- **REQUIRED TASK**
Please reproduce the material below word for word, keeping every line as it is.

Entries in the collection

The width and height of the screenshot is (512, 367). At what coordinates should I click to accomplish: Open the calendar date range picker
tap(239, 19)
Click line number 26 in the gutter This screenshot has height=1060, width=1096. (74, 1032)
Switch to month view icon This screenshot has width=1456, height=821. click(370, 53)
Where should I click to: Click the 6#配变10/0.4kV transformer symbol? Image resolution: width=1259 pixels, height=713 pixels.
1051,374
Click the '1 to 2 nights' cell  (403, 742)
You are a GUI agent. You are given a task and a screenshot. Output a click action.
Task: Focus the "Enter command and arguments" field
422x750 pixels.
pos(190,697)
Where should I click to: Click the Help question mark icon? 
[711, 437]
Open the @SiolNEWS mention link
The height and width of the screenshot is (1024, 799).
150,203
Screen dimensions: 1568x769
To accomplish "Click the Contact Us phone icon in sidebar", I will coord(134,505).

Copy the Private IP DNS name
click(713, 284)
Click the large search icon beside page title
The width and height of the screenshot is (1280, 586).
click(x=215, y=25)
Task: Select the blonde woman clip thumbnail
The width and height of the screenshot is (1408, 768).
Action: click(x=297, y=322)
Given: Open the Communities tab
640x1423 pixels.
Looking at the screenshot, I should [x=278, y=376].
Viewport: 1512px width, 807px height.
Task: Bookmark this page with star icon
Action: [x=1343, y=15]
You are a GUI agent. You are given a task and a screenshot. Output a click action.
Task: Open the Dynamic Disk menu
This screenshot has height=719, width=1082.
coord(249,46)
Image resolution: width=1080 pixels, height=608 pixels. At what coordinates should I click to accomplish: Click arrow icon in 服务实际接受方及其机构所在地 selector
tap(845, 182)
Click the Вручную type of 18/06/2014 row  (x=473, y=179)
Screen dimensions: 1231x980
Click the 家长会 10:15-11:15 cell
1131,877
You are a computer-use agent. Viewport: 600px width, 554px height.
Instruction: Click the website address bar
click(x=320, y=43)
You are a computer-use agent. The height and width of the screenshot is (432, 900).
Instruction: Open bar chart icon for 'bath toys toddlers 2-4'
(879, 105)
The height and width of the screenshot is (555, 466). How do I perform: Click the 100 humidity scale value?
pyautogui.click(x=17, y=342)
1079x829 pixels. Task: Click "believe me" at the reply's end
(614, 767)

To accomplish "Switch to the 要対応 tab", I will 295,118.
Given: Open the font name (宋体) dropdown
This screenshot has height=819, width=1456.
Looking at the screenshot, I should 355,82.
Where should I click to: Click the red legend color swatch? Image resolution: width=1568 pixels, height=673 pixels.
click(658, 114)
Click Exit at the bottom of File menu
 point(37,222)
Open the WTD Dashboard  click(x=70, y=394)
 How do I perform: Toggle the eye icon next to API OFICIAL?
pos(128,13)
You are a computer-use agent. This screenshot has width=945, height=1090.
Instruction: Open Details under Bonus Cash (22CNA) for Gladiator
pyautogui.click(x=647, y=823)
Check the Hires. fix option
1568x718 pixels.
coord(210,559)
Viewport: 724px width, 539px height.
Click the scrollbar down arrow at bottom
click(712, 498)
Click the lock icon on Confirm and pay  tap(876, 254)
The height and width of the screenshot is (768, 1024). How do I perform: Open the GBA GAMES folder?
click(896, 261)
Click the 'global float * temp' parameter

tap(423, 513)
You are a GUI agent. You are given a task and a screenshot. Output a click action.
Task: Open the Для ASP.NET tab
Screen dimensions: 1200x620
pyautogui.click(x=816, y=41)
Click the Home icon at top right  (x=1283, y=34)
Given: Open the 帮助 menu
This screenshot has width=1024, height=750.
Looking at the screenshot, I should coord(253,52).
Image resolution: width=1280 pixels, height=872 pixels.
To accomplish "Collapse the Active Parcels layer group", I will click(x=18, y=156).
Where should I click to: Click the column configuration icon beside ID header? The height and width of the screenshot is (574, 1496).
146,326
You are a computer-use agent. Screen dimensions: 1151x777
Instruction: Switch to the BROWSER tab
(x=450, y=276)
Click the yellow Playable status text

- **EXERCISE RESPONSE**
The width and height of the screenshot is (512, 367). At what coordinates should I click to accomplish: Open the calendar date range picker
tap(239, 19)
Click line number 26 in the gutter This screenshot has height=1060, width=1096. (74, 1032)
Switch to month view icon This screenshot has width=1456, height=821. click(370, 53)
Where should I click to: Click the 6#配变10/0.4kV transformer symbol? Image resolution: width=1259 pixels, height=713 pixels.
1051,374
Click the '1 to 2 nights' cell  (403, 742)
You are a GUI agent. You are given a task and a screenshot. Output a click action.
Task: Focus the "Enter command and arguments" field
422x750 pixels.
pos(190,697)
Where should I click to: Click the Help question mark icon? 
[711, 437]
Open the @SiolNEWS mention link
The height and width of the screenshot is (1024, 799).
150,203
Screen dimensions: 1568x769
To accomplish "Click the Contact Us phone icon in sidebar", I will coord(134,505).

Copy the Private IP DNS name
click(713, 284)
Click the large search icon beside page title
The width and height of the screenshot is (1280, 586).
click(x=215, y=25)
Task: Select the blonde woman clip thumbnail
The width and height of the screenshot is (1408, 768).
Action: click(x=297, y=322)
Given: Open the Communities tab
640x1423 pixels.
Looking at the screenshot, I should [x=278, y=376].
Viewport: 1512px width, 807px height.
Task: Bookmark this page with star icon
Action: [x=1343, y=15]
You are a GUI agent. You are given a task and a screenshot. Output a click action.
Task: Open the Dynamic Disk menu
This screenshot has height=719, width=1082.
coord(249,46)
Image resolution: width=1080 pixels, height=608 pixels. At what coordinates should I click to accomplish: Click arrow icon in 服务实际接受方及其机构所在地 selector
tap(845, 182)
Click the Вручную type of 18/06/2014 row  (x=473, y=179)
Screen dimensions: 1231x980
Click the 家长会 10:15-11:15 cell
1131,877
You are a computer-use agent. Viewport: 600px width, 554px height.
Instruction: Click the website address bar
click(x=320, y=43)
You are a computer-use agent. The height and width of the screenshot is (432, 900).
Instruction: Open bar chart icon for 'bath toys toddlers 2-4'
(879, 105)
The height and width of the screenshot is (555, 466). How do I perform: Click the 100 humidity scale value?
pyautogui.click(x=17, y=342)
1079x829 pixels. Task: Click "believe me" at the reply's end
(614, 767)

To accomplish "Switch to the 要対応 tab", I will 295,118.
Given: Open the font name (宋体) dropdown
This screenshot has height=819, width=1456.
Looking at the screenshot, I should 355,82.
Where should I click to: Click the red legend color swatch? Image resolution: width=1568 pixels, height=673 pixels.
click(658, 114)
Click Exit at the bottom of File menu
 point(37,222)
Open the WTD Dashboard  click(x=70, y=394)
 How do I perform: Toggle the eye icon next to API OFICIAL?
pos(128,13)
You are a computer-use agent. This screenshot has width=945, height=1090.
Instruction: Open Details under Bonus Cash (22CNA) for Gladiator
pyautogui.click(x=647, y=823)
Check the Hires. fix option
1568x718 pixels.
coord(210,559)
Viewport: 724px width, 539px height.
Click the scrollbar down arrow at bottom
click(712, 498)
Click the lock icon on Confirm and pay  tap(876, 254)
The height and width of the screenshot is (768, 1024). How do I perform: Open the GBA GAMES folder?
click(896, 261)
Click the 'global float * temp' parameter

tap(423, 513)
You are a GUI agent. You are given a task and a screenshot. Output a click action.
Task: Open the Для ASP.NET tab
Screen dimensions: 1200x620
pyautogui.click(x=816, y=41)
Click the Home icon at top right  (x=1283, y=34)
Given: Open the 帮助 menu
This screenshot has width=1024, height=750.
Looking at the screenshot, I should coord(253,52).
Image resolution: width=1280 pixels, height=872 pixels.
To accomplish "Collapse the Active Parcels layer group", I will click(x=18, y=156).
Where should I click to: Click the column configuration icon beside ID header? The height and width of the screenshot is (574, 1496).
146,326
You are a computer-use agent. Screen dimensions: 1151x777
Instruction: Switch to the BROWSER tab
(x=450, y=276)
Click the yellow Playable status text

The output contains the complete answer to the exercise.